Using HCCL

HCCL Library

To access HCCL C API from C/C++, run the following:

#include <hccl/hccl.h>

This header defines HCCL symbols, for example hcclGetVersion function. In addition, portability macros are defined for symbols that have their counterparts in NCCL API:

#define ncclGetVersion hcclGetVersion

MPI

Throughout this document, Open MPI usage is provided in all examples. However, HCCL does not have an Open MPI dependency and can be built and used without it.

In HCCL, application MPI (or equivalent) is required for:

  • Broadcasting unique_id to all workers.

  • Spawning all the worker processes on multiple nodes.

The below is an example of running HCCL application with MPI:

mpirun -np 8 --tag-output my_program

In addition, any program using both HCCL and MPI must initialize MPI execution context prior to using MPI for broadcasting unique_id.

MPI_Init(&argc, &argv);

HCCL Runtime Initialization

Before the HCCL communicator is created, the Gaudi device needs to be acquired using SYN_API calls. The below example is a simple flow for initiating the device:

synDeviceId device_handle{};
const synModuleId device_module_id {mpi_rank % MODULES_PER_NODE};
synDeviceAcquireByModuleId(&device_handle, device_module_id);

  • module_id should be a number in range [0, MODULES_PER_NODE-1].

  • mpi_rank is used to assign different devices for every process.

  • MODULES_PER_NODE variable is the number of devices available on single host.

Prior to exiting, the program should release the device by calling synDeviceRelease passing a handle received from synDeviceAcquireByModuleId call:

synDeviceRelease(device_handle);

Note

Currently, HCCL supports only single device per process, and by default all HCCL calls use the device that was acquired first within the given process context.

HCCL Environment Variables

During the HCCL initialization phase, the environment variables presented in the table below are used.

Parameter

Short Description

Value if not set

HCCL_BASE_PORT

Port range used for sideband communication.

45000

HCCL_SOCKET_IFNAME

Prefix of name of network interface used for sideband communication.

Auto-detected (see description)

HCCL_BASE_PORT

HCCL_BASE_PORT defines the beginning of the port range that should be used for HCCL sideband TCP communication. The ports used by HCCL are in range [HCCL_BASE_PORT, HCCL_BASE_PORT+100].

HCCL_SOCKET_IFNAME

HCCL_SOCKET_IFNAME defines the prefix of the network interface name that is used for HCCL sideband TCP communication. If not set, the first network interface with a name that does not start with lo or docker will be used.

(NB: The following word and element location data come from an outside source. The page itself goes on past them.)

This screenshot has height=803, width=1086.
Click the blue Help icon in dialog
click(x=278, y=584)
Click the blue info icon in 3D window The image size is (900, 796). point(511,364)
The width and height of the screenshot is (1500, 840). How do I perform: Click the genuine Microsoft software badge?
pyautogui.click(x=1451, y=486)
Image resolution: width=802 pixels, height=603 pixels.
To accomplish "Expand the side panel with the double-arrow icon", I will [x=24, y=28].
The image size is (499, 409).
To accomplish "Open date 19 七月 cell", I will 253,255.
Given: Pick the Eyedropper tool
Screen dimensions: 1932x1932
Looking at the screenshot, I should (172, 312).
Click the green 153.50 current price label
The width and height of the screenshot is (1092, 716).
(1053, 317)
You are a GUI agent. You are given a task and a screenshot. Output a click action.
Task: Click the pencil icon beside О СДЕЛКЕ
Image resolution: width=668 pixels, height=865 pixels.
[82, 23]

HCCL Streams and Asynchronicity of Issued Operations

Synchronization between communication and compute is done using SYN_API stream calls. First, you need to acquire stream to call HCCL:

synStreamHandle collective_stream{};
synStreamHandle device_to_host_stream{};
synStreamHandle host_to_device_stream{};

synStreamCreate(&collective_stream, device_handle, STREAM_TYPE_NETWORK_COLLECTIVE, 0);
synStreamCreate(&device_to_host_stream, device_handle, STREAM_TYPE_COPY_DEVICE_TO_HOST, 0);
synStreamCreate(&host_to_device_stream, device_handle, STREAM_TYPE_COPY_HOST_TO_DEVICE, 0);

In the above example, synStreamCreate is called many times to obtain different streams for different purposes.

All collective operations are asynchronous and implemented as non-blocking calls. After an asynchronous call, another collective operation may be called immediately after as long as it uses the same stream.

When the next operation uses a different stream, synchronization needs to be added. It can be done either in a blocking manner, using synStreamSynchronize, or in a non-blocking manner, using synEventRecord and synStreamWaitEvent pair. For example:

...
hcclAllReduce(input_dev_ptr, output_dev_ptr, elem_cnt,
    hcclFloat32, hcclSum, hccl_comm, collective_stream);
// Create event that will mark end of *hcclAllReduce* operation
synEventHandle allreduce_event;
synEventCreate(&allreduce_event, device_handle, 0);
synEventRecord(allreduce_event, collective_stream, 0);
// Signal that all the work on *device_to_host_stream* should wait for *allreduce_event*
synStreamWaitEvent(device_to_host_stream,  allreduce_event, 0);
// Schedule copy request from device to host
synMemCopyAsync(device_to_host_stream, output_dev_ptr, data_size, host_buffer_ptr, DRAM_TO_HOST)
// Wait (in blocking manner) for data to reach the host
synStreamSynchronize(device_to_host_stream);
...

The above example shows how to synchronize calls to hcclAllReduce by copying data to host. After all operations are submitted on streams, blocking synStreamSynchronize is called. This is done for blocking wait until all the data is copied on the host.